市長コラム「手をつなぐ樹」第274号 頑張って

2016年4月5日 登録

調布市長 長友貴樹の写真

頑張って

 スプリング ハズ カムが、日本語の「春が来た」にあたる表現であることは中学校で習った。それでは、英語で夏秋冬に関しても同様の言い方をするのだろうか。
 もちろん、主語を変えるだけでそれは文章としては可能であろうが、やはり厳しい冬の寒さを耐え忍んだあとの待ち焦がれた春の訪れであるからこそ、ついにやってきたという思いが他の季節より強く、このような表現が春については多用されるのだろう。
 日本では、その時季、桜の舞い散る中でピッカピカの1年生である児童や園児を目にして誠に心和む思いがする。
 もう60年近く前になるが、私はバスで30分ほどかかる幼稚園に一人で通わせられることになった。

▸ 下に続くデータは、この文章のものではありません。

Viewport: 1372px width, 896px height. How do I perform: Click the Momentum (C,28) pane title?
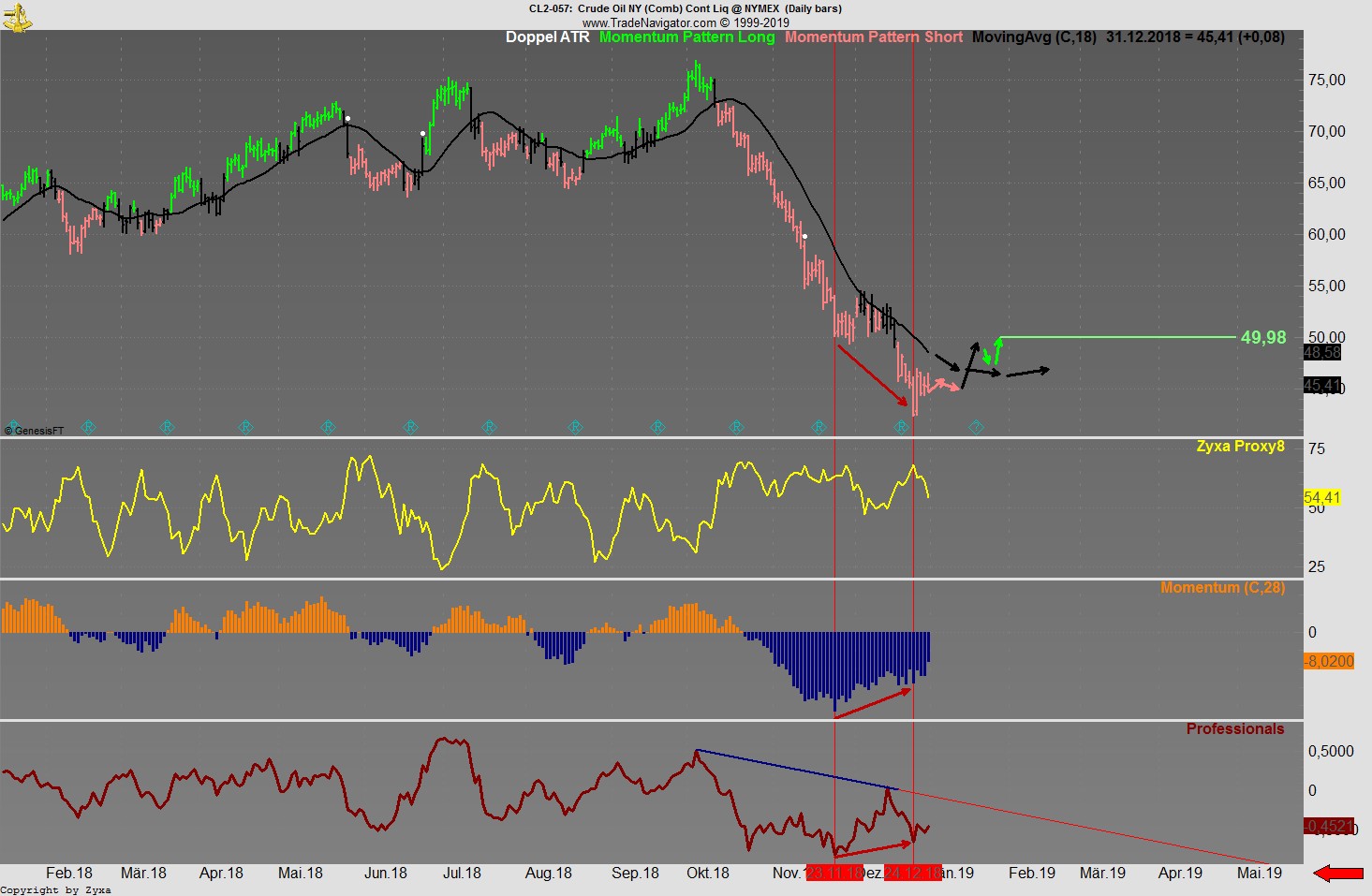click(1221, 588)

子育て施設も少なかった頃、それぐらいのことは普通だったのだろうか。2、3日、親が付き添ったあと、さあ今日からは一人で行ってきなさいと送り出されたが、終着点で降車後に道が分からなくなった。人生において人前で大泣きしたのは、ひょっとするとあの時だけかもしれない。
 親切な人に目的地に連れて行ってもらい事なきを得たが、毎年、緊張気味の1年生に遠い昔のわが身をだぶらせて、「頑張って」と心の中でエールを送っている。